Noise-Canceling Life's Din With Meditation
Noise Canceling, Without Headphones
by Roni Caryn Rabin
The New York Times
May 2, 2011
Studies have found that meditation helps prevent the recurrence of depression, perhaps by producing changes in parts of the brain associated with learning and anxiety. A new study suggests that meditation may modulate brain waves called alpha rhythms, which help regulate the transmission of sensory input from the surrounding environment.
Harvard researchers randomly assigned 12 healthy adults to an eight-week course of training in meditation-based stress reduction or to a control group whose participants did not meditate.

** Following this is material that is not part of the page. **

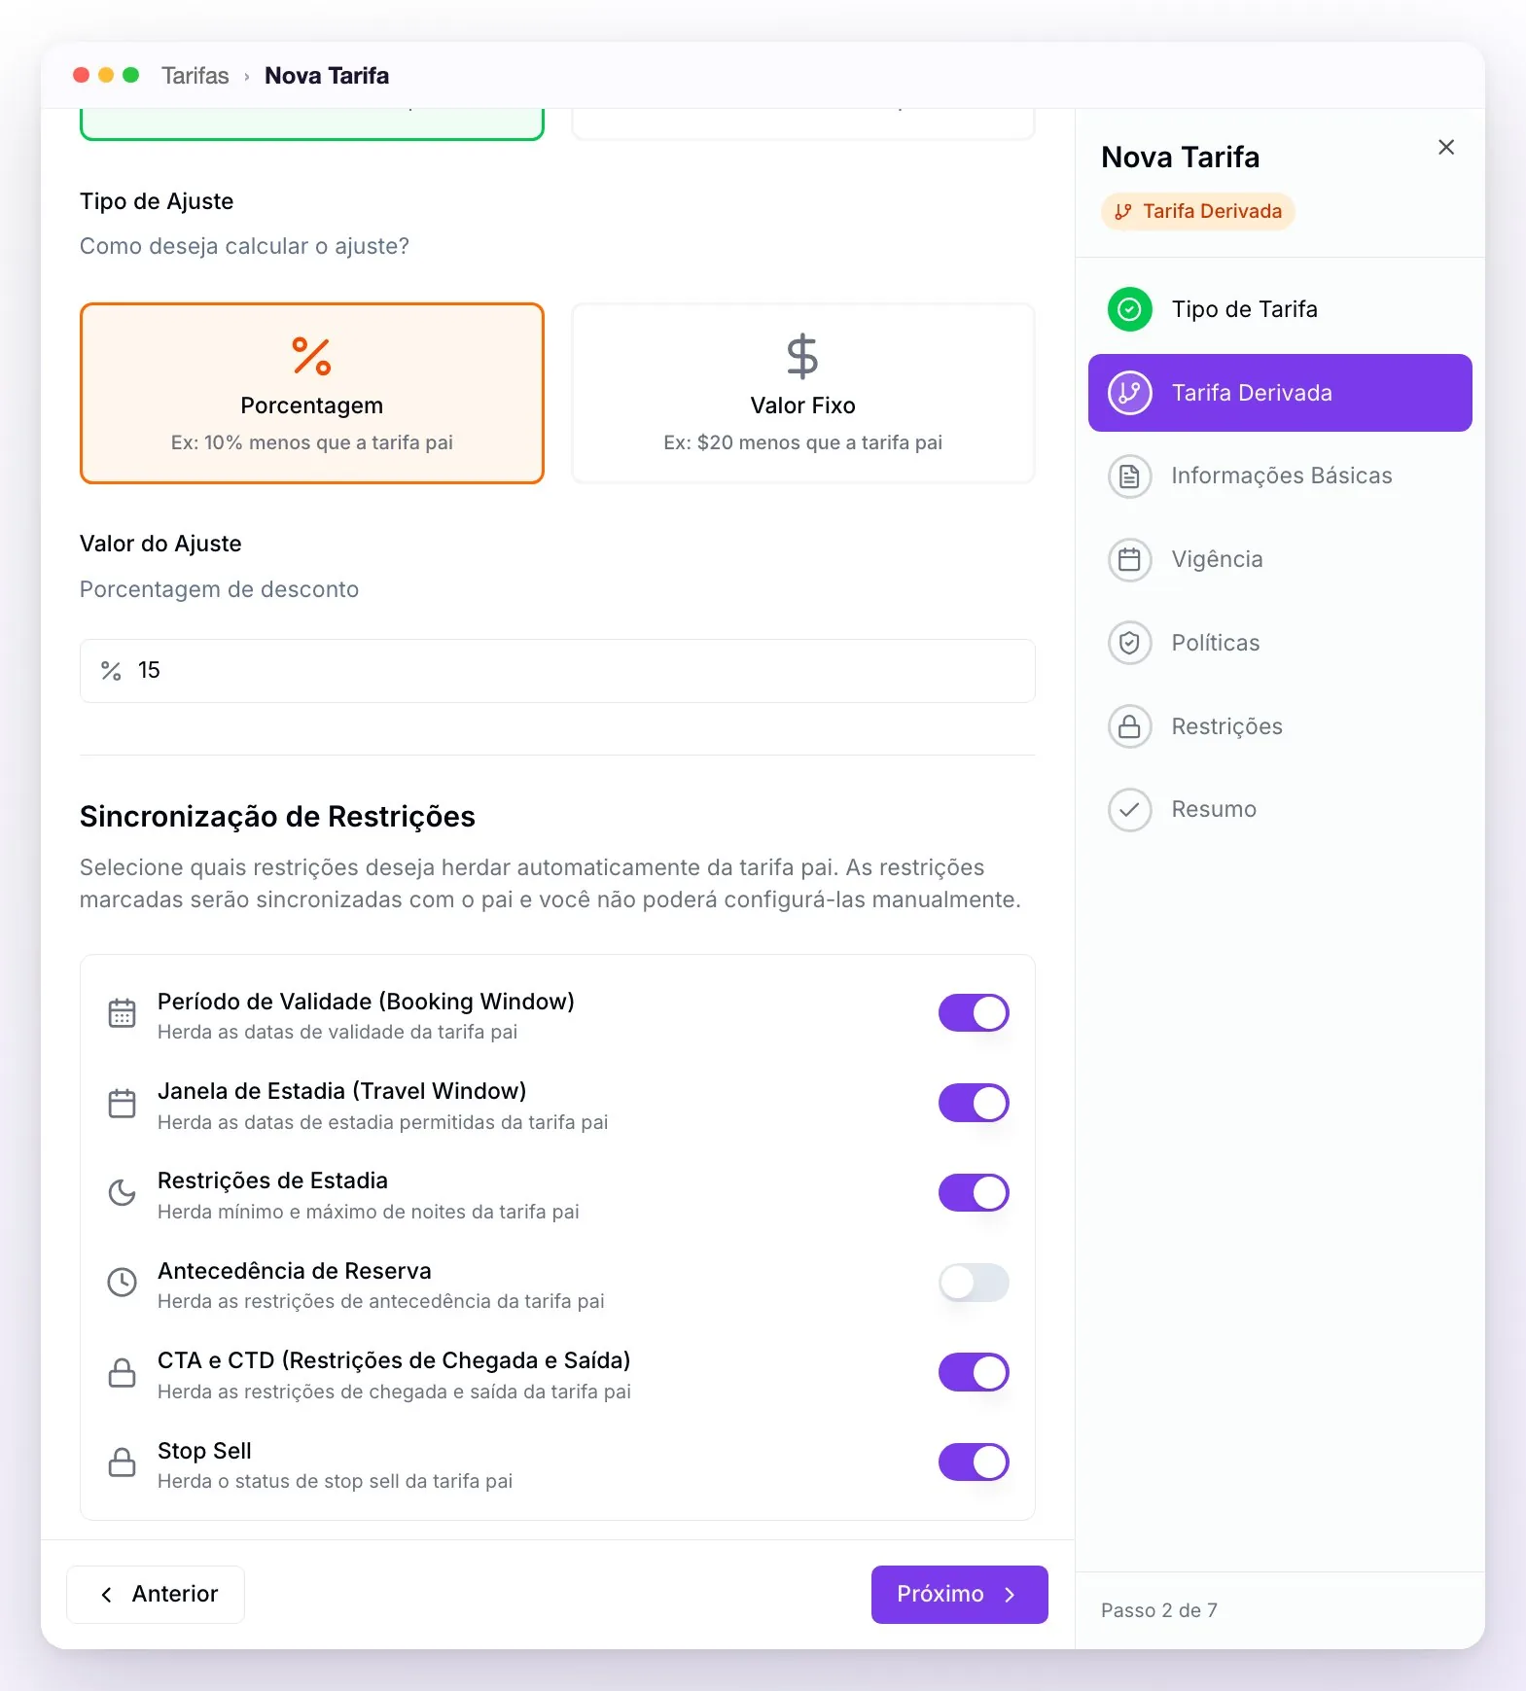Image resolution: width=1526 pixels, height=1691 pixels.
Task: Go back with the Anterior button
Action: [156, 1595]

At regular intervals, researchers used an imaging technique called magnetoencephalography to measure electrical currents in an area of the brain that processes signals from the left hand. During the tests, each participant was asked to direct his attention to his or her left hand or left foot.

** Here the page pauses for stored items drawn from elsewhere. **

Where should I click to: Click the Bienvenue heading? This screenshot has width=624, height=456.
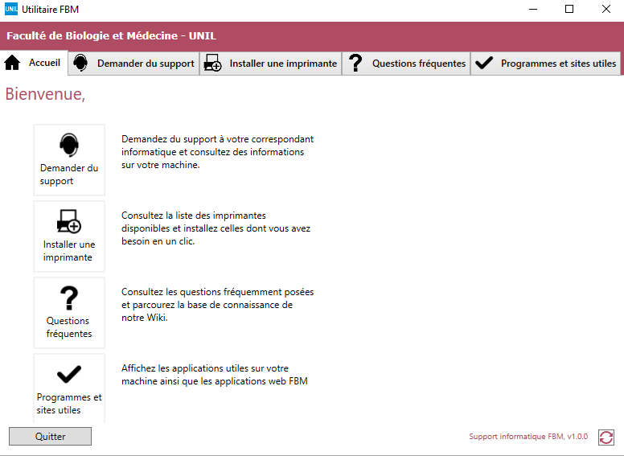pos(45,94)
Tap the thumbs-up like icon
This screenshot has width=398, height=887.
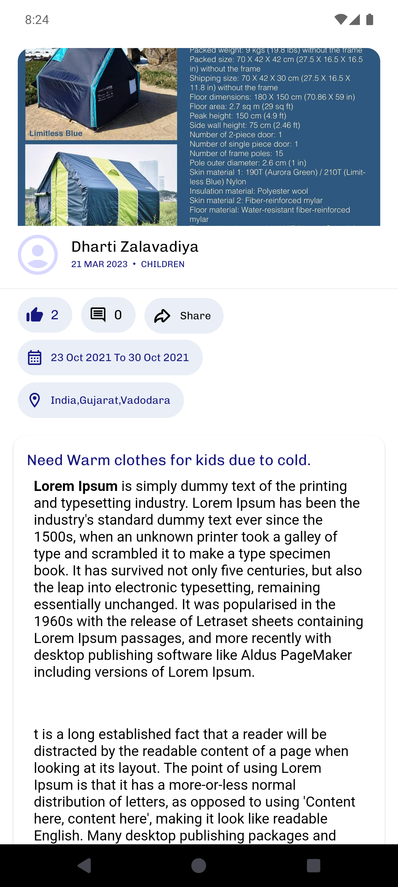[35, 315]
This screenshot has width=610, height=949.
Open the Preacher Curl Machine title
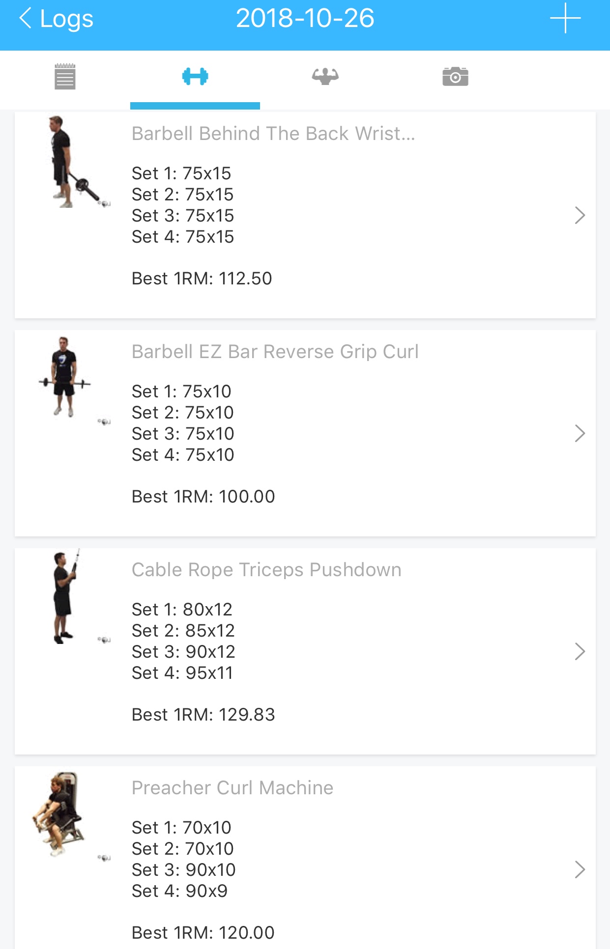click(232, 788)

After eight weeks, the brain scans showed that alpha rhythms changed more quickly and in a more pronounced way in participants who had been meditating.

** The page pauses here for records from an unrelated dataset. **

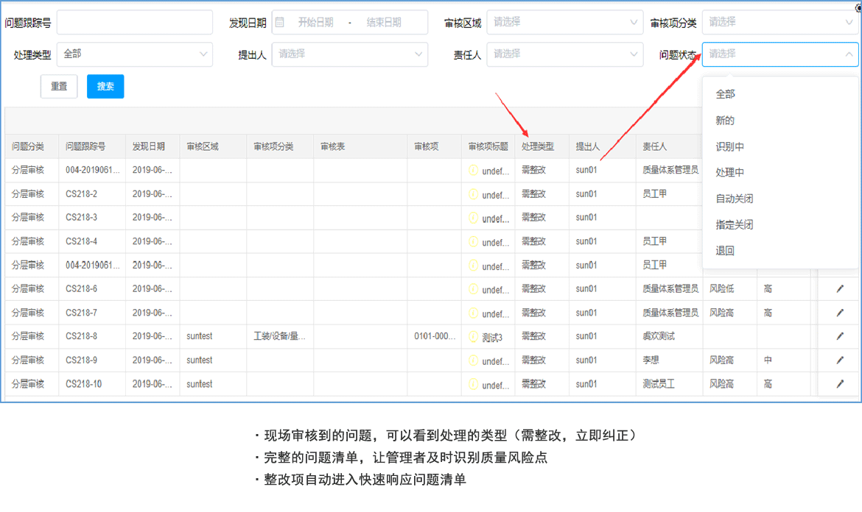The height and width of the screenshot is (512, 862).
Task: Open the 审核区域 selection dropdown
Action: tap(564, 22)

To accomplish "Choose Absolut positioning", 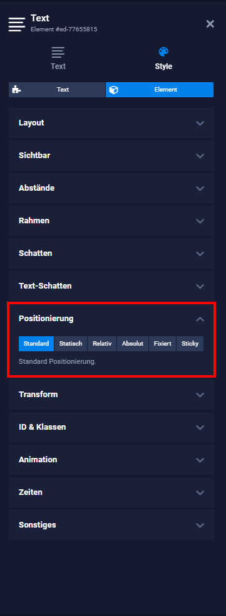I will point(133,344).
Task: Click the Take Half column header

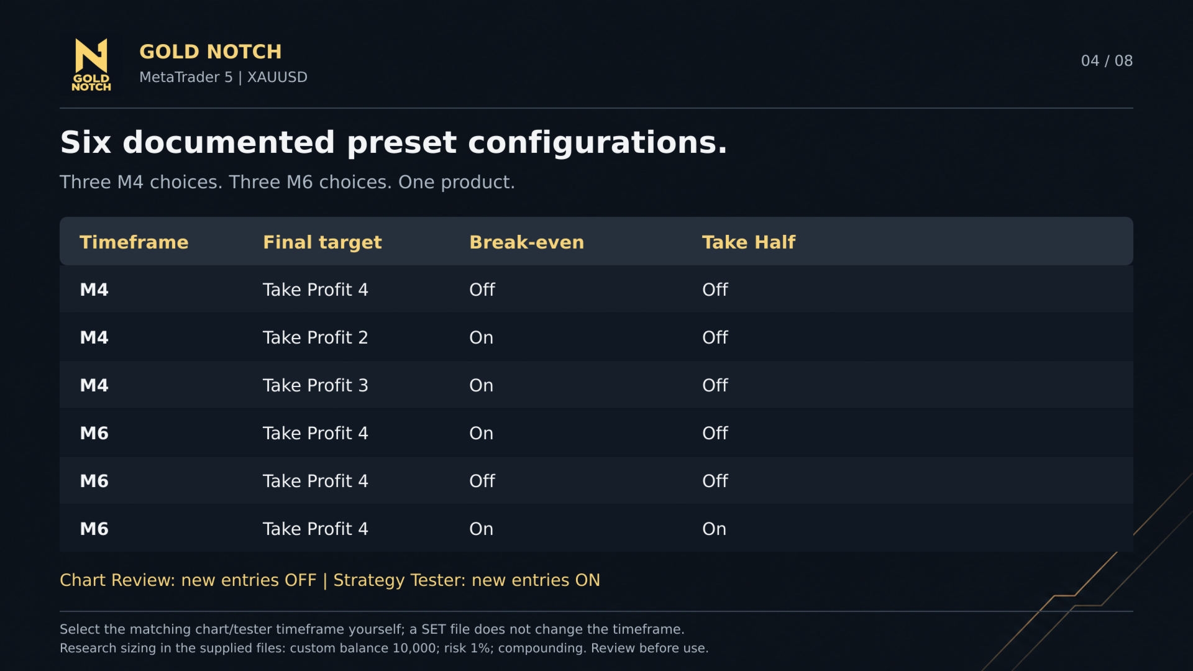Action: pyautogui.click(x=748, y=242)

“If you’re reading something in a noisy environment and you want to be in a bubble, you might use your alpha rhythms like a volume knob, to turn down the volume on neurons that represent sound from the outside world,” said Catherine E. Kerr, a neuroscientist at Harvard Medical School and a co-author of the report, published April 21 in the journal Brain Research Bulletin. “We all do this to some extent, but it turns out that meditators become much more skilled at it.”